NEWS
Koalisi Sipil Desak Pemerintah Bongkar Perusahaan Penyebab Bencana Sumatera
apakabar.co.id, JAKARTA - Organisasi masyarakat sipil yang tergabung dalam Freedom of Information Network Indonesia (FIONI) mendesak pemerintah melalui Kementerian Hutan agar membuka secara transparan daftar perusahaan yang terindikasi merusak hutan di Sumatera, termasuk konsesi, jenis pelanggaran dan status penanganan hukumnya.
Koalisi mengungkapkan perlunya mengaitkan penegakan hukum kehutanan dengan pencegahan bencana, khususnya wilayah rawan banjir. Termasuk menghentikan praktik pembiaran dan negosiasi tertutup dengan pelaku perusakan hutan. Selain itu, pemerintah juga perlu melibatkan masyarakat terdampak dan publik dalam pengawasan, pemulihan hutan dan penataan ulang tata kelola kawasan.
“Banjir di Aceh, Sumbar, dan Sumut bukan musibah alam semata. Ia adalah akibat dari kebijakan dan pembiaran atas perusakan hutan. Menutup nama perusahaan berarti membiarkan kejahatan ekologis terus berulang,” tegas FOINI dalam keterangan tertulis dikutip Sabtu (20/12).

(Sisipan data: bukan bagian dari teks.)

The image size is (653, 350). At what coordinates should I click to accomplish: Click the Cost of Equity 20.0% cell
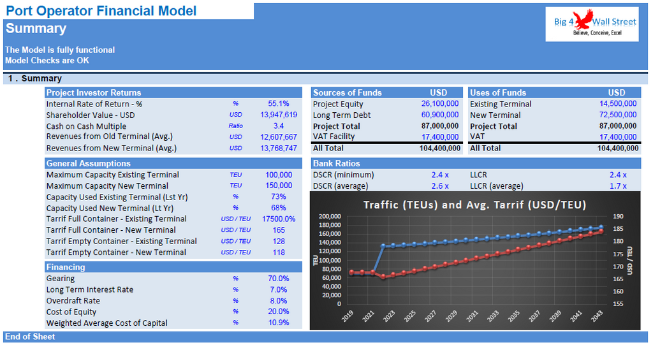coord(279,312)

Sumatera merupakan salah satu pulau dengan tingkat deforestasi dan alih fungsi hutan yang tinggi, terutama akibat ekspansi perkebunan skala besar, hutan tanaman industri, serta pertambangan. Kerusakan di kawasan hulu dan bentang alam kritis secara langsung meningkatkan risiko banjir di wilayah hilir. Ironisnya, meski negara memiliki data konsesi, hasil pengawasan, dan temuan pelanggaran, informasi tentang siapa pelaku korporasi justru tetap dirahasiakan dari publik.
Praktik ketertutupan ini mencederai hak masyarakat atas informasi, mengabaikan prinsip akuntabilitas penegakan hukum, dan berpotensi melanggar Undang-Undang No. 14 Tahun 2008 tentang Keterbukaan Informasi Publik. Lebih jauh, sikap ini melemahkan komitmen pemerintah dalam pengendalian deforestasi, penanggulangan krisis iklim, dan pengurangan risiko bencana.

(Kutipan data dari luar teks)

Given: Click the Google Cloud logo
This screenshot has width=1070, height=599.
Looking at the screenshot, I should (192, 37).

FIONI mengkhawatirkan bila nama dan status hukum perusahaan perusak hutan tidak dibuka akan membuat banjir dan bencana ekologis akan kembali terulang karena penegakan hutan kehutanan yang hanya bersifat simbolik.
"Korporasi menikmati impunitas, sementara masyarakat menanggung dampaknya. Upaya pemulihan lingkungan dan perlindungan wilayah kelola rakyat menjadi semu," pungkasnya.